I think there’s lots of interesting business models out there that people are doing for open source, and I think there’ll be a lot of innovation in business models as well as in software.

“As a researcher and as an academic, I’m just thrilled that people in the real world are willing to try out and use and adopt and deploy open source software because that gives us direct influence.”

The biggest challenge might be converting users of good free products into paying customers.

I think that’s going to be a big challenge for these companies. … Although I would like to say as an academic, I love the fact that open source is taking over the world.

I’ll go back into grumpy-old-database-guy mode: The way I used to have to do my work, and all the people in my field used to have to do the work, is we would come up with a new algorithm, a new join method, a new index, a new whatever, and we would do some prototyping to show it was a good idea. Then, we would make the rounds and we would go to Oracle and IBM and Microsoft and these companies, and we’d tell people about this great thing that we had come up with. Those people would either ignore it or put it into their product, and sometimes you didn’t even know.

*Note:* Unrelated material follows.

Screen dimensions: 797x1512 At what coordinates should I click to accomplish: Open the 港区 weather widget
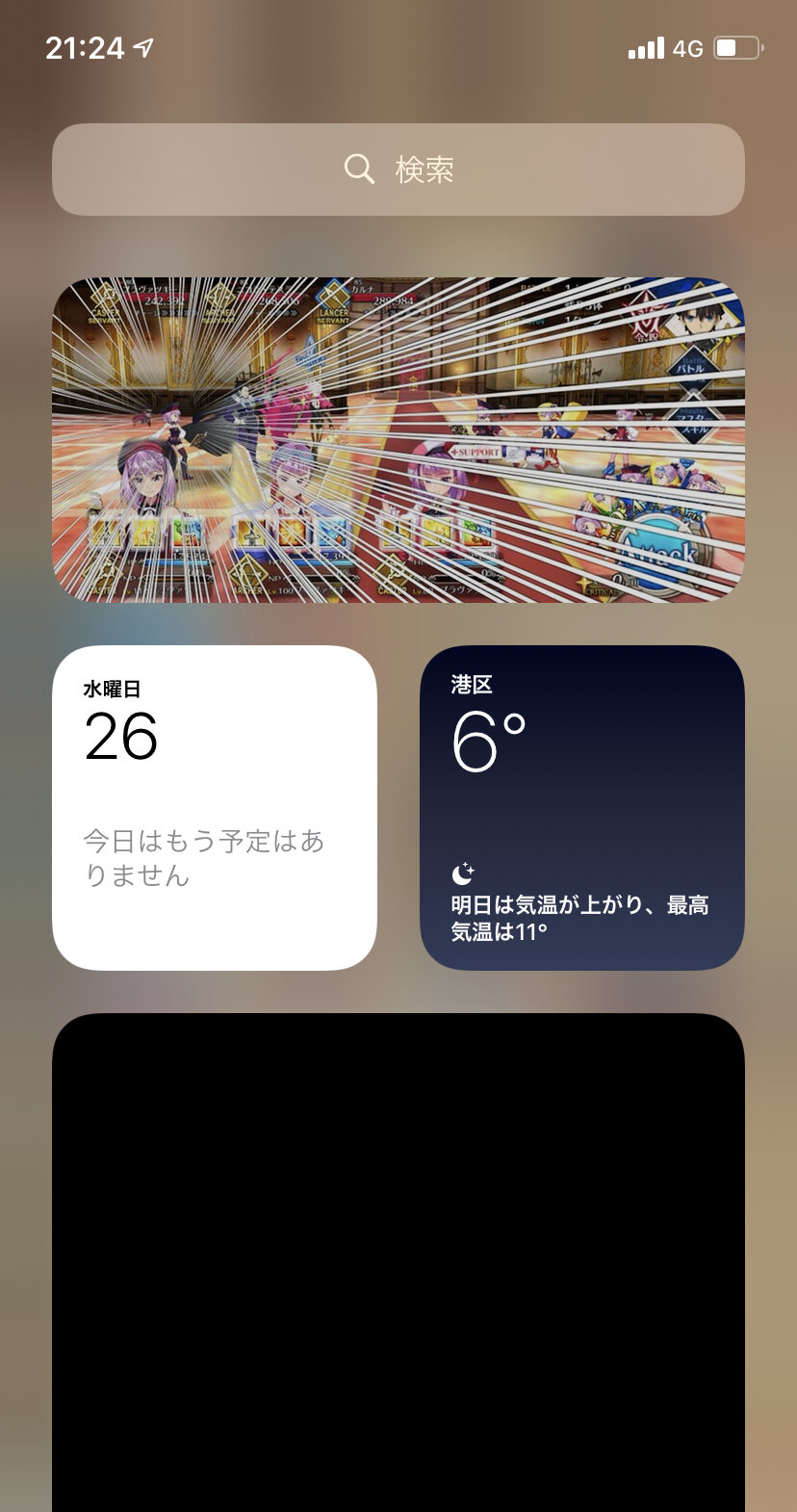(x=581, y=807)
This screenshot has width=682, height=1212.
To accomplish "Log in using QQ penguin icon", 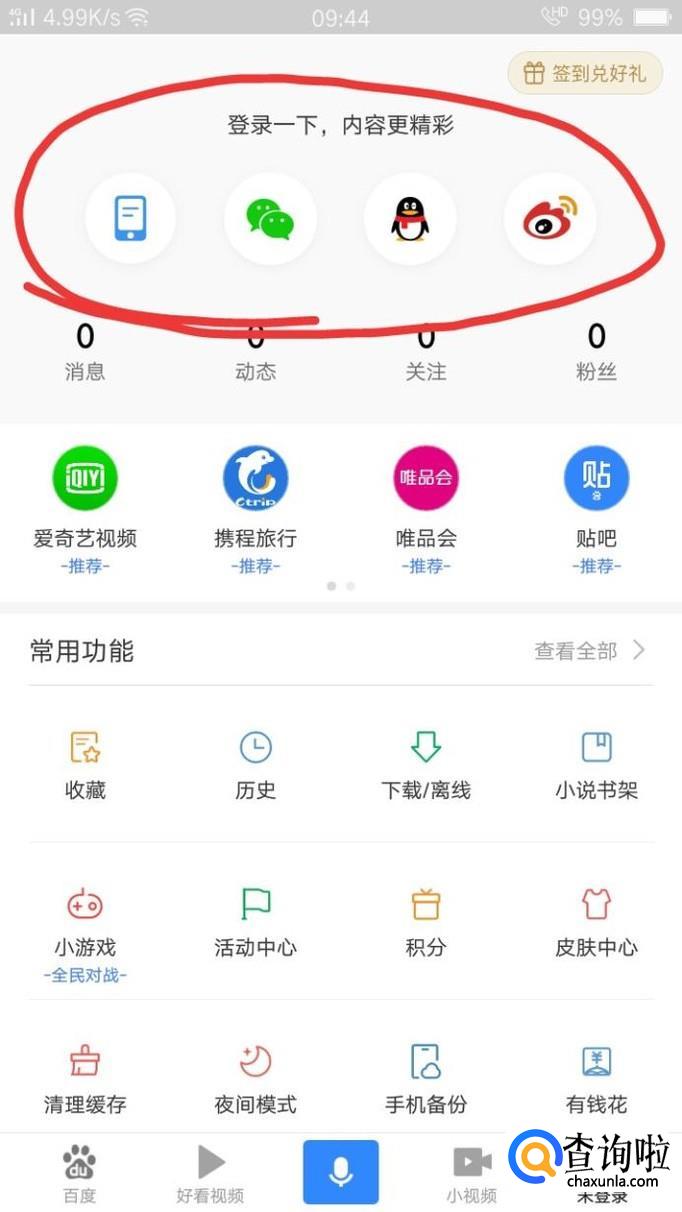I will [x=410, y=218].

But we were always one big step removed from actual users. Open source has just completely removed that barrier. Now, a student in our lab has good idea, they code it up, it looks like it works, they put a little more work into it to make it so that other people can understand what it’s doing and use it, and they put it out on GitHub and all of a sudden, it’s out in the real world.

We actually had a case recently where Evan Sparks, one of the students in the lab, gave a talk at our research retreat where we meet with the sponsors. During the retreat, a lot of students were getting up and saying, “Here’s the piece of the stack that I’m working on. Here’s what it does.” At the end, they would say, “Oh, there will be an alpha release of this at the end of the month, or we did an alpha release of this last week, or whatever.”

Evan gets up and he talks about Keystone ML, our machine learning pipeline system. He says, “And there’ll be an alpha release of the system right now.” He brings up, in front of 200 people, his GitHub page, and flips the switch from private repository to public. This is all about removing friction from having a really good idea and showing that it works and building an artifact that shows that it works, to actually having people get to use it and try it out and maybe adopt it. That friction is just gone.

As a researcher and as an academic, I’m just thrilled that people in the real world are willing to try out and use and adopt and deploy open source software because that gives us direct influence. And you’re seeing that with the impact that AMPLab is having.